• TASK INPUTS
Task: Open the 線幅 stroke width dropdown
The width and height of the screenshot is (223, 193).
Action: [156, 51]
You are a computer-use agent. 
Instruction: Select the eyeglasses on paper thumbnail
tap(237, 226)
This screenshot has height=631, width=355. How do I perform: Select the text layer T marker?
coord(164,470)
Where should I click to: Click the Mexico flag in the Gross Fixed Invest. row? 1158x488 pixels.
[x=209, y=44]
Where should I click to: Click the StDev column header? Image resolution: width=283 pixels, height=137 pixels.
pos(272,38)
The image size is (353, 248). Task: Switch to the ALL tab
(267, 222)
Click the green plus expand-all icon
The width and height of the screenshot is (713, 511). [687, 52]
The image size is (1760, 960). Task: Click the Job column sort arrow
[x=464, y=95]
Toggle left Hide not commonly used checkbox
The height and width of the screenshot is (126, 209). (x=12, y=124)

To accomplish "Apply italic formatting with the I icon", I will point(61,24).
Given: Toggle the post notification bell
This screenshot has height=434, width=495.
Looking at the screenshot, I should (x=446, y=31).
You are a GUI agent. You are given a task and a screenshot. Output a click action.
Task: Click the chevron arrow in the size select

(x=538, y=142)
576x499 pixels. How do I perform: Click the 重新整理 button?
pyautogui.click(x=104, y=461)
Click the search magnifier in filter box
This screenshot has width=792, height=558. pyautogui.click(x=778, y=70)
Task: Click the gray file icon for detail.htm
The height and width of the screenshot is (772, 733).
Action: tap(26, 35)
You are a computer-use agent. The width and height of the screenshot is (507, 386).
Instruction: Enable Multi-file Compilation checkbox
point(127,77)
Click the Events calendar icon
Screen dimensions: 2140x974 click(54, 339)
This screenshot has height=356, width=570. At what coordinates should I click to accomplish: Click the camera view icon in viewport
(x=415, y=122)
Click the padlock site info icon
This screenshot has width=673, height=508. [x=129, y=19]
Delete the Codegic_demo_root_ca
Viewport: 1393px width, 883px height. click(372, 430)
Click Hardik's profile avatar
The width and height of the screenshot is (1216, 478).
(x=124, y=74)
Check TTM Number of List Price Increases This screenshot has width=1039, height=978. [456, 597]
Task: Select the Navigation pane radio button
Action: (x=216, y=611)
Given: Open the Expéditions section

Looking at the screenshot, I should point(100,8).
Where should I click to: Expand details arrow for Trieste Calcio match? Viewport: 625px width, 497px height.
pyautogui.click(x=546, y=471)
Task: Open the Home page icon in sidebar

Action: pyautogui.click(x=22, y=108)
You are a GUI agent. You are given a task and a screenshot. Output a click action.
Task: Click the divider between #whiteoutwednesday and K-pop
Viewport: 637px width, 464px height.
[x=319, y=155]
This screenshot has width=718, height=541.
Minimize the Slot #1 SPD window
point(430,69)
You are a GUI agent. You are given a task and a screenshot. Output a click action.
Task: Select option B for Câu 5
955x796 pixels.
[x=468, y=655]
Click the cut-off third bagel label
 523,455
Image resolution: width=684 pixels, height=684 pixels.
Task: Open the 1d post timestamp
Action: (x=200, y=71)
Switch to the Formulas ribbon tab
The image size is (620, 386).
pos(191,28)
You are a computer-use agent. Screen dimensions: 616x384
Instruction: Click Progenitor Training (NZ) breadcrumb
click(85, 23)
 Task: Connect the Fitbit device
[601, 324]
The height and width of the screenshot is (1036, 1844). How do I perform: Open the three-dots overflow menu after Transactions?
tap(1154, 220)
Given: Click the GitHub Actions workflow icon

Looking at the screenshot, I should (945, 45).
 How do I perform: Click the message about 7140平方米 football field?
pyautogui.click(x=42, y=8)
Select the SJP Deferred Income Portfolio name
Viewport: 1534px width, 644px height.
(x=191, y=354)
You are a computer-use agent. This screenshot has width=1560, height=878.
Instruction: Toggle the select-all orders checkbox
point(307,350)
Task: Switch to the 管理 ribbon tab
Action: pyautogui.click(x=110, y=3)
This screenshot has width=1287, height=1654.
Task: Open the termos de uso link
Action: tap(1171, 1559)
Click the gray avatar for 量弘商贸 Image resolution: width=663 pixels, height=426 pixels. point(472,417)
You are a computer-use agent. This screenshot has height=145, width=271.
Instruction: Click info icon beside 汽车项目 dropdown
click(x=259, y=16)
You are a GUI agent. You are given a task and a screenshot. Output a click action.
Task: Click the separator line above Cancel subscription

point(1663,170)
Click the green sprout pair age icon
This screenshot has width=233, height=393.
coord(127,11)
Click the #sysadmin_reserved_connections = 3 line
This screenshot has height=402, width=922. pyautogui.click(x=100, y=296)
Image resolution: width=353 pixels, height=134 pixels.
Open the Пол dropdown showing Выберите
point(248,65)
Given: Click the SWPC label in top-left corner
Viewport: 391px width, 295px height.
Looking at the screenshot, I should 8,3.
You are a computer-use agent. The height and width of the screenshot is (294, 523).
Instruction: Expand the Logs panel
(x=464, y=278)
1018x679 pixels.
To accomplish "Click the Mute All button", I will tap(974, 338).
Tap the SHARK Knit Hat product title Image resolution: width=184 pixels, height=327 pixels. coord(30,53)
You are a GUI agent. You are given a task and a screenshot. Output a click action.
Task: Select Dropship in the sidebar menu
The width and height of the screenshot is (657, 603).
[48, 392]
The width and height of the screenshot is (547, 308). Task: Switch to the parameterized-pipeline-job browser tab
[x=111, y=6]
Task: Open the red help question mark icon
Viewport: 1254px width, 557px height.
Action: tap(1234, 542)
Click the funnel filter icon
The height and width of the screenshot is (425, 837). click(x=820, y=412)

• WRITTEN EXERCISE
Make a verbatim copy of every line in the listing above, from the first line through the last.

• REPLY TO THE TASK
Task: Open the 線幅 stroke width dropdown
The width and height of the screenshot is (223, 193).
Action: [156, 51]
You are a computer-use agent. 
Instruction: Select the eyeglasses on paper thumbnail
tap(237, 226)
This screenshot has height=631, width=355. How do I perform: Select the text layer T marker?
coord(164,470)
Where should I click to: Click the Mexico flag in the Gross Fixed Invest. row? 1158x488 pixels.
[x=209, y=44]
Where should I click to: Click the StDev column header? Image resolution: width=283 pixels, height=137 pixels.
pos(272,38)
The image size is (353, 248). Task: Switch to the ALL tab
(267, 222)
Click the green plus expand-all icon
The width and height of the screenshot is (713, 511). [687, 52]
The image size is (1760, 960). Task: Click the Job column sort arrow
[x=464, y=95]
Toggle left Hide not commonly used checkbox
The height and width of the screenshot is (126, 209). (x=12, y=124)

To accomplish "Apply italic formatting with the I icon", I will point(61,24).
Given: Toggle the post notification bell
This screenshot has height=434, width=495.
Looking at the screenshot, I should (x=446, y=31).
You are a GUI agent. You are given a task and a screenshot. Output a click action.
Task: Click the chevron arrow in the size select

(x=538, y=142)
576x499 pixels. How do I perform: Click the 重新整理 button?
pyautogui.click(x=104, y=461)
Click the search magnifier in filter box
This screenshot has width=792, height=558. pyautogui.click(x=778, y=70)
Task: Click the gray file icon for detail.htm
The height and width of the screenshot is (772, 733).
Action: tap(26, 35)
You are a computer-use agent. The width and height of the screenshot is (507, 386).
Instruction: Enable Multi-file Compilation checkbox
point(127,77)
Click the Events calendar icon
Screen dimensions: 2140x974 click(54, 339)
This screenshot has height=356, width=570. At what coordinates should I click to accomplish: Click the camera view icon in viewport
(x=415, y=122)
Click the padlock site info icon
This screenshot has width=673, height=508. [x=129, y=19]
Delete the Codegic_demo_root_ca
Viewport: 1393px width, 883px height. click(372, 430)
Click Hardik's profile avatar
The width and height of the screenshot is (1216, 478).
(x=124, y=74)
Check TTM Number of List Price Increases This screenshot has width=1039, height=978. [456, 597]
Task: Select the Navigation pane radio button
Action: (x=216, y=611)
Given: Open the Expéditions section

Looking at the screenshot, I should point(100,8).
Where should I click to: Expand details arrow for Trieste Calcio match? Viewport: 625px width, 497px height.
pyautogui.click(x=546, y=471)
Task: Open the Home page icon in sidebar

Action: pyautogui.click(x=22, y=108)
You are a GUI agent. You are given a task and a screenshot. Output a click action.
Task: Click the divider between #whiteoutwednesday and K-pop
Viewport: 637px width, 464px height.
[x=319, y=155]
This screenshot has width=718, height=541.
Minimize the Slot #1 SPD window
point(430,69)
You are a GUI agent. You are given a task and a screenshot. Output a click action.
Task: Select option B for Câu 5
955x796 pixels.
[x=468, y=655]
Click the cut-off third bagel label
 523,455
Image resolution: width=684 pixels, height=684 pixels.
Task: Open the 1d post timestamp
Action: (x=200, y=71)
Switch to the Formulas ribbon tab
The image size is (620, 386).
pos(191,28)
You are a computer-use agent. Screen dimensions: 616x384
Instruction: Click Progenitor Training (NZ) breadcrumb
click(85, 23)
 Task: Connect the Fitbit device
[601, 324]
The height and width of the screenshot is (1036, 1844). How do I perform: Open the three-dots overflow menu after Transactions?
tap(1154, 220)
Given: Click the GitHub Actions workflow icon

Looking at the screenshot, I should (945, 45).
 How do I perform: Click the message about 7140平方米 football field?
pyautogui.click(x=42, y=8)
Select the SJP Deferred Income Portfolio name
Viewport: 1534px width, 644px height.
(x=191, y=354)
You are a computer-use agent. This screenshot has width=1560, height=878.
Instruction: Toggle the select-all orders checkbox
point(307,350)
Task: Switch to the 管理 ribbon tab
Action: pyautogui.click(x=110, y=3)
This screenshot has width=1287, height=1654.
Task: Open the termos de uso link
Action: tap(1171, 1559)
Click the gray avatar for 量弘商贸 Image resolution: width=663 pixels, height=426 pixels. point(472,417)
You are a computer-use agent. This screenshot has height=145, width=271.
Instruction: Click info icon beside 汽车项目 dropdown
click(x=259, y=16)
You are a GUI agent. You are given a task and a screenshot. Output a click action.
Task: Click the separator line above Cancel subscription

point(1663,170)
Click the green sprout pair age icon
This screenshot has width=233, height=393.
coord(127,11)
Click the #sysadmin_reserved_connections = 3 line
This screenshot has height=402, width=922. pyautogui.click(x=100, y=296)
Image resolution: width=353 pixels, height=134 pixels.
Open the Пол dropdown showing Выберите
point(248,65)
Given: Click the SWPC label in top-left corner
Viewport: 391px width, 295px height.
Looking at the screenshot, I should 8,3.
You are a computer-use agent. The height and width of the screenshot is (294, 523).
Instruction: Expand the Logs panel
(x=464, y=278)
1018x679 pixels.
To accomplish "Click the Mute All button", I will tap(974, 338).
Tap the SHARK Knit Hat product title Image resolution: width=184 pixels, height=327 pixels. coord(30,53)
You are a GUI agent. You are given a task and a screenshot. Output a click action.
Task: Select Dropship in the sidebar menu
The width and height of the screenshot is (657, 603).
[48, 392]
The width and height of the screenshot is (547, 308). Task: Switch to the parameterized-pipeline-job browser tab
[x=111, y=6]
Task: Open the red help question mark icon
Viewport: 1254px width, 557px height.
Action: tap(1234, 542)
Click the funnel filter icon
The height and width of the screenshot is (425, 837). click(x=820, y=412)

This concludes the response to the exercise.